What you should do:
Give back, word for word, the lines in the listing below from the one holding "The width and" down to the one holding "Viewport: 1000px width, 563px", both ends included.

Source material:
....
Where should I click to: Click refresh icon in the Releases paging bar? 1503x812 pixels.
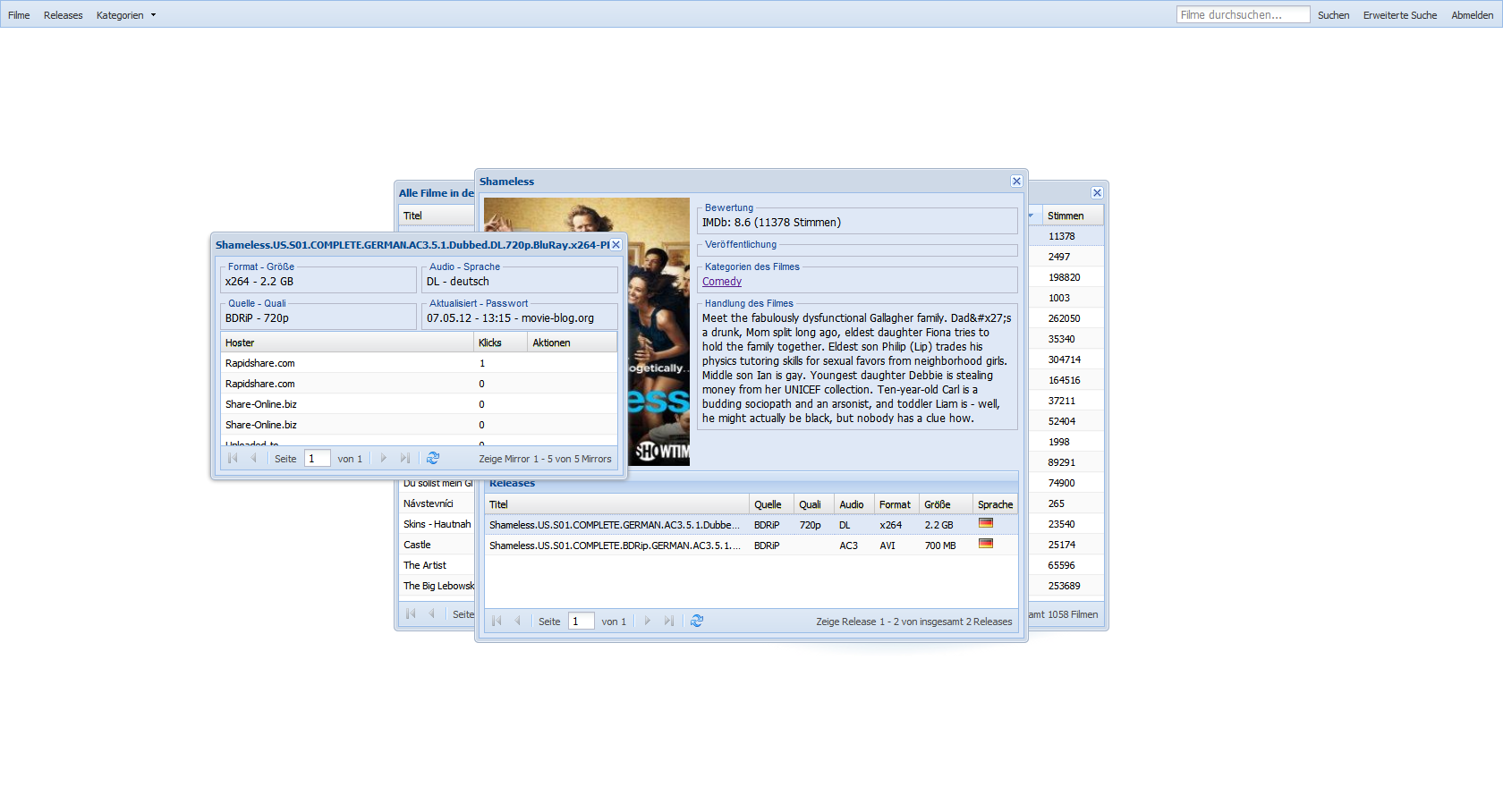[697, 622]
....
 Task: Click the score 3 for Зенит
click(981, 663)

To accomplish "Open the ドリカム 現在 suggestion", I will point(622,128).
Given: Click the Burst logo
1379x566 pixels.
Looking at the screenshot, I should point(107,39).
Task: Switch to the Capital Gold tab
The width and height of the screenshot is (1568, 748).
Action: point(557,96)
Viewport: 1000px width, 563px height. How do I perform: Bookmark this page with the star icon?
....
Written answer:
The width and height of the screenshot is (1568, 748).
Action: point(557,96)
Viewport: 1000px width, 563px height. How do I perform: Bookmark this page with the star icon?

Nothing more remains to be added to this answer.